After the user fill some form fields, I pass the filled data to the spider and crawl some pages.
Everything is working like a charm, the database is being populated. Except for one thing.
When the user press the submit button, the results page is blank because the spider didn't finish crawling and the data isn't in the database.
How can I, inside a Django view, the same that called the spider, know that that crawl has finished?
Here goes my code:
def search_process(request):
"""
Get data from the user and redirect him to results page.
"""
db = get_db()
process_number = request.POST.get('process_number', '').strip()
court = request.POST.get('court', '').strip()
start_crawl(process_number, court)
process = db.processes.find_one({
'process_number': process_number,
'court': court
})
context = {
'process': process,
}
return render(request, 'process_result.html', context)
def start_crawl(process_number, court):
"""
Starts the crawler.
Args:
process_number (str): Process number to be found.
court (str): Court of the process.
"""
runner = CrawlerRunner()
dispatcher.connect(reactor.stop, signal=signals.spider_closed)

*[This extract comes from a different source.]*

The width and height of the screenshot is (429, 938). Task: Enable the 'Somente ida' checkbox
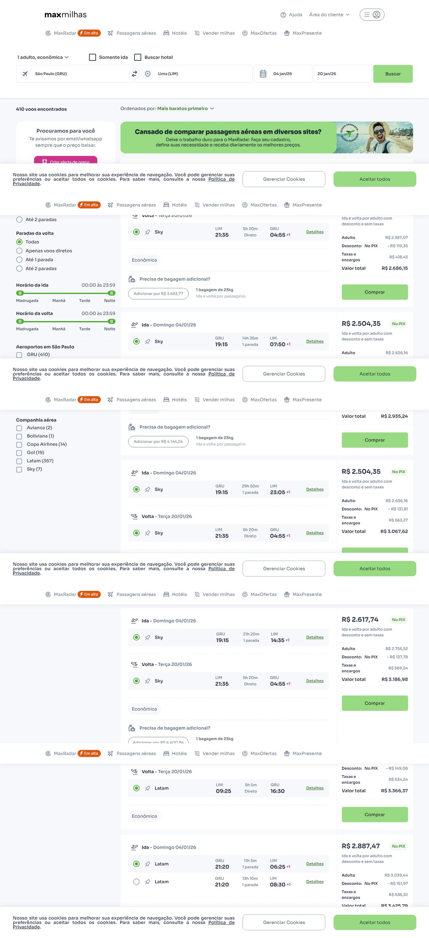[x=93, y=58]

process_info = runner.crawl(ProcessesSpider,
process_number=process_number,
court=court)
process_info.addBoth(lambda _: reactor.stop())
回答1:
Not sure if my answer will work, but you can try it or if anyone has a better idea do share.
in your crawling function return a boolean value
def start_crawl(process_number, court):
....rest of your code....
return True
and at your view function
def search_process(request):
...rest of your code...
crawling = start_crawl(process_number, court)
if crawling:
return render(request, 'process_result.html', context)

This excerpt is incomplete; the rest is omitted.